O poeta Heinrich Heine (1797-1856), inspirado autor do "Livro das Canções" e uma das grandes figuras da literatura alemã no século passado, louvava a sorte dos antigos romanos por não terem sido obrigados a estudar latim, pois já nasciam sabendo. Se lhes houvessem imposto a obrigação de estudá-lo, acrescentava o vate, não teriam tido tempo de conquistar o mundo. Heine, além de admirável poeta, tinha grande habilidade na sátira e no jornalismo verrinoso, de modo que o desamor revelado pelo latim deve ser compreendido no contexto de sua vida.
Lembrei-me de Heine porque, de tempos em tempos, se volta a falar na inclusão obrigatória do latim na área jurídica, reclamando nova avaliação do ensino brasileiro do direito e de seus currículos.
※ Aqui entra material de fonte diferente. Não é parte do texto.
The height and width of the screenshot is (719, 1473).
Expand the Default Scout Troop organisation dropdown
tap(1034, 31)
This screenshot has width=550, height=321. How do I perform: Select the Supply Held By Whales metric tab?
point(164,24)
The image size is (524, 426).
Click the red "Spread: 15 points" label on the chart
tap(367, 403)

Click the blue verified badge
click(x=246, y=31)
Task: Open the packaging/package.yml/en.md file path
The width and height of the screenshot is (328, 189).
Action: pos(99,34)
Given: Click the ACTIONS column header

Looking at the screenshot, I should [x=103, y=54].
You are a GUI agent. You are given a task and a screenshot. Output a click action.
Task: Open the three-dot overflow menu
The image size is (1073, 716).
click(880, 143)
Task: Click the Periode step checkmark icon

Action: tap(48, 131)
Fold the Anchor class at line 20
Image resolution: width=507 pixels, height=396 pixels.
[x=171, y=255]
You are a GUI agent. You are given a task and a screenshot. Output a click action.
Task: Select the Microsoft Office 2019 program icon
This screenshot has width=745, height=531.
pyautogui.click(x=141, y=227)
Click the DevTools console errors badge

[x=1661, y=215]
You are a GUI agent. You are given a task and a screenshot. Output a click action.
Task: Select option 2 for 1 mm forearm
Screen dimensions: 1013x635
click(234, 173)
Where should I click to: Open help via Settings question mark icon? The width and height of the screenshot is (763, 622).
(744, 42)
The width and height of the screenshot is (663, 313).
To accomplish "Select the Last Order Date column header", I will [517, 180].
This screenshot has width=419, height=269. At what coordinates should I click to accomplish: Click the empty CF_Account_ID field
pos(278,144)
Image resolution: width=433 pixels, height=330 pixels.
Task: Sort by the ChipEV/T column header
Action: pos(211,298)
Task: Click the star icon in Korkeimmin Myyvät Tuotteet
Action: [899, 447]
Em minhas experiências como professor na Faculdade Paulista de Direito da PUC/SP e de membro da Comissão do Ensino Jurídico do Conselho Federal da OAB, ao lado de mestres de grande qualidade, confirmei a impressão geral sobre o mau ensino do direito, no Brasil, ressalvadas umas poucas exceções, para o que influem todos os segmentos da educação formal, desde o primário até a pós-graduação universitária. O ensino ruim fechou o círculo. Maus alunos geraram maus professores que geraram maus alunos, os quais chegam às faculdades sem conhecimentos básicos de humanidades, sem intimidade com os fatos de sua época e sem saberem usar o idioma português.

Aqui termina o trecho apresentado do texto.